Welcome to the sporadically published series “Punk Fiction,” a series of pulp horror adventure stories featuring the Order of Fafnir, a thousand year old secret society of monster hunters, who are primarily dedicated to slaying vampires. I hope to get more of these out in the future, but I knew I definitely wanted to get something done before spooky season was completely over. So here’s a Hallowe’en treat on the scariest day of the year!

The Duel

Paris, 1630

“I beg your pardon, but did you see where my wife wandered off to?” Jeroen said. He held two glasses of red wine, one for himself and one for Heleen. He stepped away for only the length of time it took to secure the drinks, but returned to find her vanished into the crowd. Henri and Juliette, the two French nobles he left Heleen with, merely shook their heads at his question. Jeroen saw some sadness in Juliette’s eyes, but Henri’s lips curled into a knowing smirk.

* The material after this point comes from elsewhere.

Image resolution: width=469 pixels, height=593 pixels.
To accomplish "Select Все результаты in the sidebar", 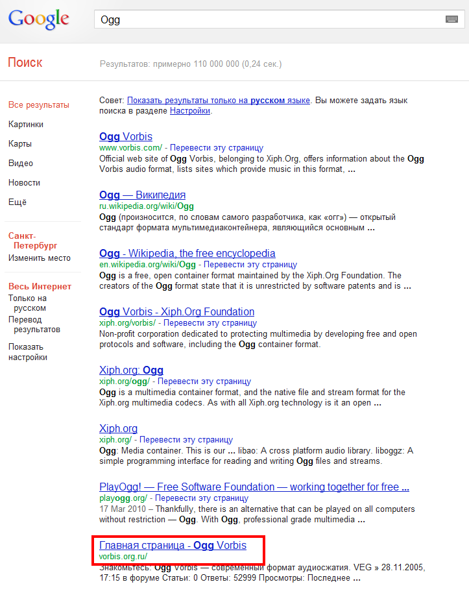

Jeroen smiled weakly in return and stepped away, still holding the glasses. He surveyed the room, a large space on the second floor of a Parisian villa, bracketed with columns on one side and tall windows on the other. The windows opened into the cool summer evening air, which did nothing to lessen the oppressiveness of bodies packed into a small space, the buzz of conversation, or the warbling tones of the musicians. A dozen couples lazily spun on the floor, enacting the ornate movements of some new French dance which Jeroen did not recognize. Other groups clumped here or there, laughing and talking, drinking and flirting.

None of the faces looked familiar to Jeroen. They all looked young and fresh to him, dressed in decadent Catholic finery, dripping with jewels and silk. He felt enormously out of place, despite his proficiency with the language, in his drab black merchant’s doublet and hose. He didn’t even have a weapon on his hip, as so many of the bravos did. Jeroen was painfully aware of the pepper in his beard as well, as well as the weakness in his eyes that required spectacles in lamplight. Not for the first time he wondered just why he was in Paris in the first place, instead of remaining safely in Amsterdam where he belonged.

Pieter Van der Ros, his employer, had sent him to Paris to negotiate contracts with several shipping companies, in part because of Jeroen’s mastery of the French tongue and in part because of his young and beautiful wife. Pieter believed the couple would gain him an advantage in Parisian circles, and to Jeroen’s credit, the Cornelisz charm had gained them audiences with several influential people and invitations to many parties. This evening’s was but the latest.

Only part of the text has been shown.